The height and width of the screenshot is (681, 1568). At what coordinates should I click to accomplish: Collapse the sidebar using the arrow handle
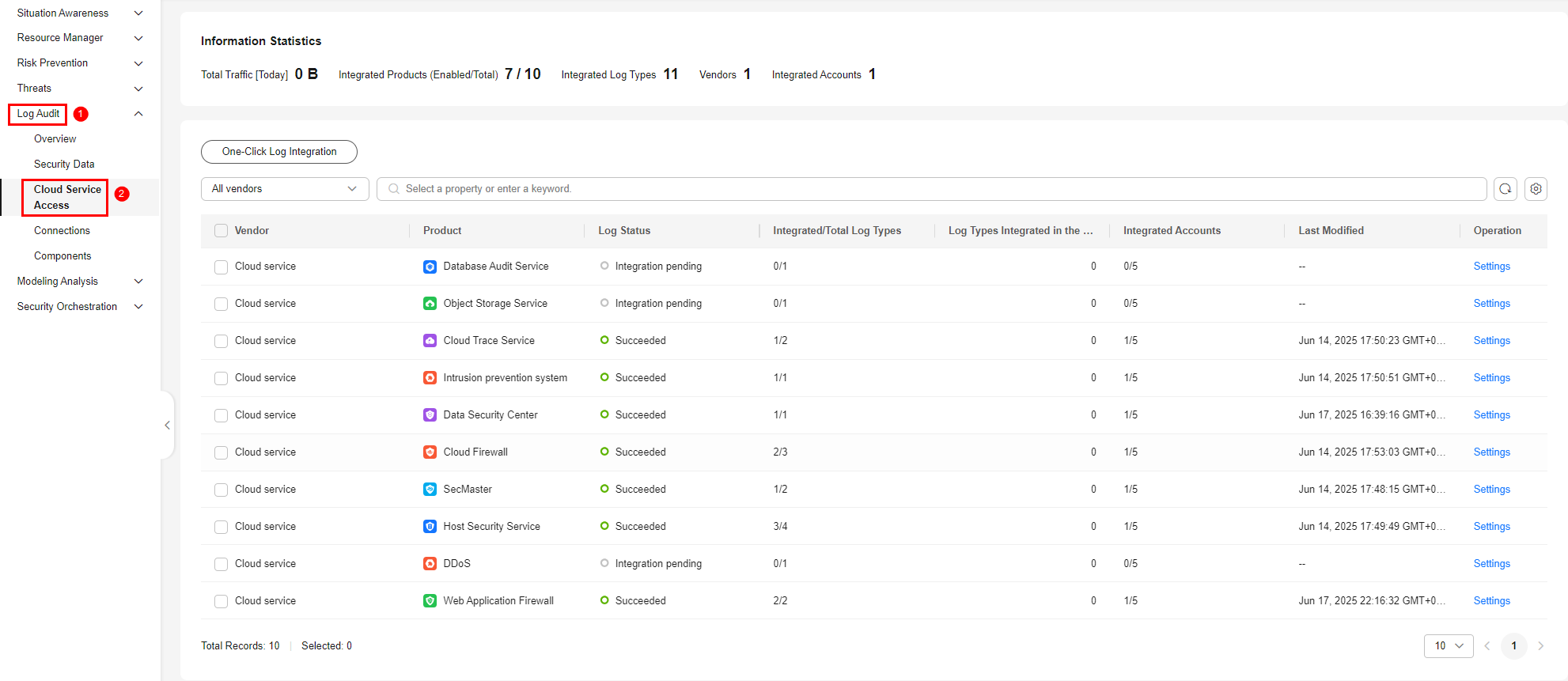point(167,426)
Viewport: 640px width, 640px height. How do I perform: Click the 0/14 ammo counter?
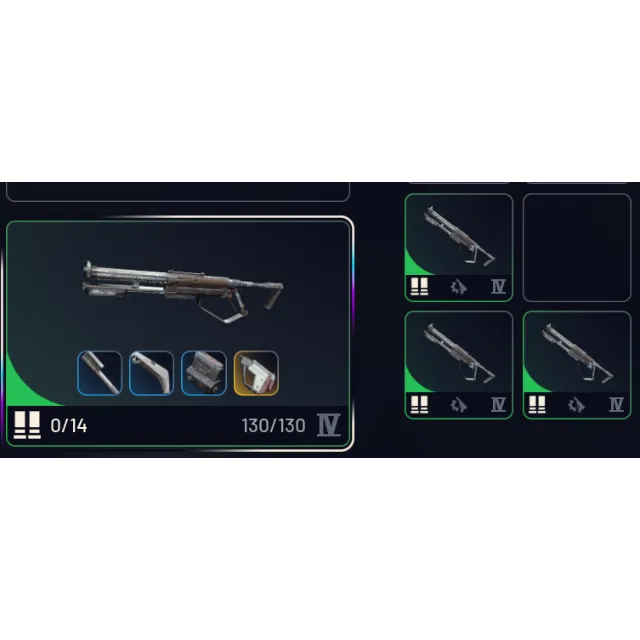click(69, 426)
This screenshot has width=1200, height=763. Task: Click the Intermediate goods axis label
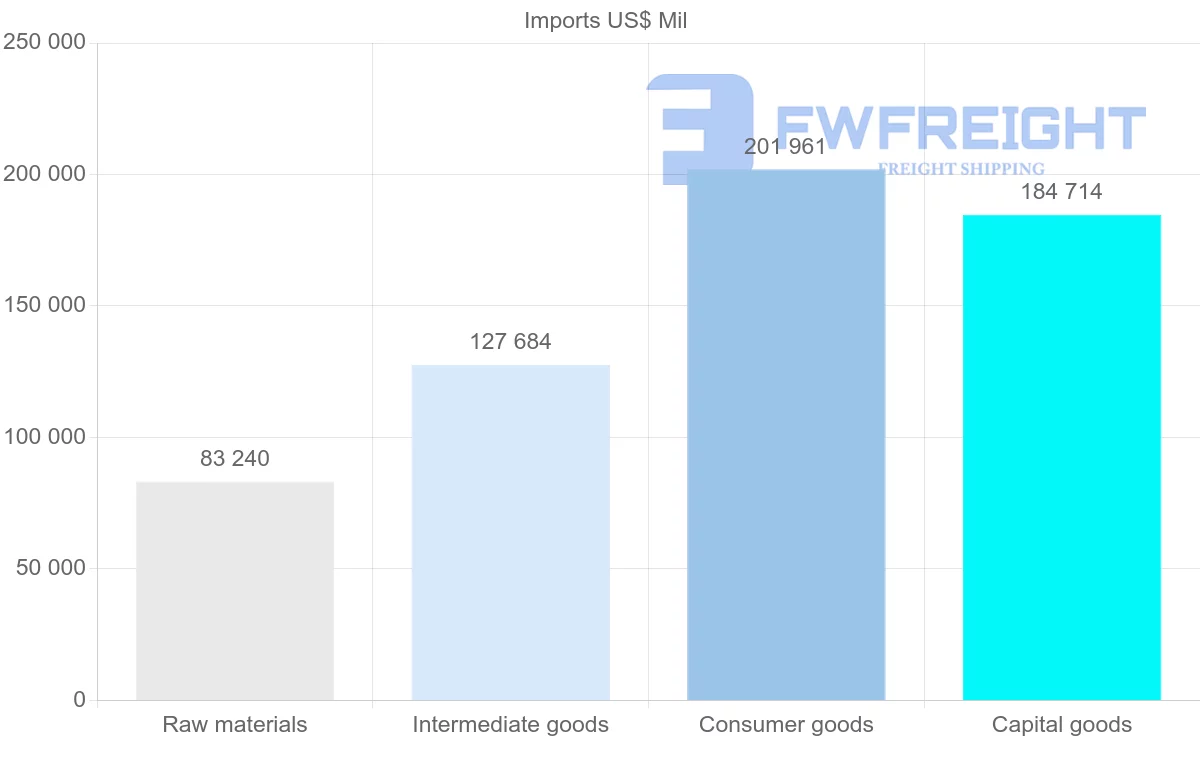click(x=510, y=725)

━━━━━━━━━━

* Activity: Should there be pictures in the data, leave them out and return the rest exactly.

* The completed task:
The height and width of the screenshot is (681, 1568). At what coordinates should I click to accomplish: Collapse the sidebar using the arrow handle
point(167,426)
Viewport: 640px width, 640px height. How do I perform: Click the 0/14 ammo counter?
click(69, 426)
This screenshot has width=1200, height=763. Task: Click the Intermediate goods axis label
click(x=510, y=725)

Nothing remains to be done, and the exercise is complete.